Assignment:
Starting at the line that contains "Оплата и доставка (587, 1280)", print every remaining line of the entries, unchanged, and output nothing more.

Dataset:

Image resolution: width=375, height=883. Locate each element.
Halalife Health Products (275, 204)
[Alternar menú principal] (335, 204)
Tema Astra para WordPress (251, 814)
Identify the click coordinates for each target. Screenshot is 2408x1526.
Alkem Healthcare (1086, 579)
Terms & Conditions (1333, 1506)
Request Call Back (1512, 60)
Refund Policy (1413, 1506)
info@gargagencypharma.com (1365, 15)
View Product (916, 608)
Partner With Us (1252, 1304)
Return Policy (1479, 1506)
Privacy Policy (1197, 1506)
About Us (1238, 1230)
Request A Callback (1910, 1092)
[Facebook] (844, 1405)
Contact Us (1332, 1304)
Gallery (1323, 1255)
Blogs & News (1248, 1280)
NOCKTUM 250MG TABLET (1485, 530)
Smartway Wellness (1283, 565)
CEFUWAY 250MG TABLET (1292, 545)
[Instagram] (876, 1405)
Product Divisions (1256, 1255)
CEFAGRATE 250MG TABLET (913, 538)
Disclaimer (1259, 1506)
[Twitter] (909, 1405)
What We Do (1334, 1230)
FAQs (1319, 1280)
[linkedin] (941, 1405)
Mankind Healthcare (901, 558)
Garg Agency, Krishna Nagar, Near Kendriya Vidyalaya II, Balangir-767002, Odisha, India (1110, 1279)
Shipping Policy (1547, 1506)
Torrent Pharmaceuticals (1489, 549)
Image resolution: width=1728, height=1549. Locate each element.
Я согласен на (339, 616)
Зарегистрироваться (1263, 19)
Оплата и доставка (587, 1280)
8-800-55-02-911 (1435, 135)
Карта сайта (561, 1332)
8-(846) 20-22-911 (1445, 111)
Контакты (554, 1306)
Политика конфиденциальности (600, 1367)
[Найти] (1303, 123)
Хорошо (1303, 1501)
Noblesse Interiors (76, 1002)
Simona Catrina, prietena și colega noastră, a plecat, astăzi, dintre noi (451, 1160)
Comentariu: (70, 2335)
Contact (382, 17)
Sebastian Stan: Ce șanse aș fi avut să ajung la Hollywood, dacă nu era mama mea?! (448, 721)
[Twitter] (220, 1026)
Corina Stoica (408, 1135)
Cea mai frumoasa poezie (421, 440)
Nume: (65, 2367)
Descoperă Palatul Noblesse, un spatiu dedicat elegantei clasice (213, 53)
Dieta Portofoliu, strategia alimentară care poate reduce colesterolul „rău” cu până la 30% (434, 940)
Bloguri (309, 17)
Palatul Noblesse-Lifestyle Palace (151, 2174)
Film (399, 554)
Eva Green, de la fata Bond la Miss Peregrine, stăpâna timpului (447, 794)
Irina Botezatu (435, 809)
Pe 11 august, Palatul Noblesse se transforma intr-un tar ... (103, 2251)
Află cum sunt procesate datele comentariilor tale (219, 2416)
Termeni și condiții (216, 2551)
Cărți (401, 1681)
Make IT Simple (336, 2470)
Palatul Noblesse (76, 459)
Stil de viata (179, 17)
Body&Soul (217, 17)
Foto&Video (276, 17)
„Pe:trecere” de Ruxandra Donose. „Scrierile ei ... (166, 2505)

Answer below:
Оплата и доставка (587, 1280)
8-800-55-02-911 (1435, 135)
Карта сайта (561, 1332)
8-(846) 20-22-911 (1445, 111)
Контакты (554, 1306)
Политика конфиденциальности (600, 1367)
[Найти] (1303, 123)
Хорошо (1303, 1501)
Noblesse Interiors (76, 1002)
Simona Catrina, prietena și colega noastră, a plecat, astăzi, dintre noi (451, 1160)
Comentariu: (70, 2335)
Contact (382, 17)
Sebastian Stan: Ce șanse aș fi avut să ajung la Hollywood, dacă nu era mama mea?! (448, 721)
[Twitter] (220, 1026)
Corina Stoica (408, 1135)
Cea mai frumoasa poezie (421, 440)
Nume: (65, 2367)
Descoperă Palatul Noblesse, un spatiu dedicat elegantei clasice (213, 53)
Dieta Portofoliu, strategia alimentară care poate reduce colesterolul „rău” cu până la 30% (434, 940)
Bloguri (309, 17)
Palatul Noblesse-Lifestyle Palace (151, 2174)
Film (399, 554)
Eva Green, de la fata Bond la Miss Peregrine, stăpâna timpului (447, 794)
Irina Botezatu (435, 809)
Pe 11 august, Palatul Noblesse se transforma intr-un tar ... (103, 2251)
Află cum sunt procesate datele comentariilor tale (219, 2416)
Termeni și condiții (216, 2551)
Cărți (401, 1681)
Make IT Simple (336, 2470)
Palatul Noblesse (76, 459)
Stil de viata (179, 17)
Body&Soul (217, 17)
Foto&Video (276, 17)
„Pe:trecere” de Ruxandra Donose. „Scrierile ei ... (166, 2505)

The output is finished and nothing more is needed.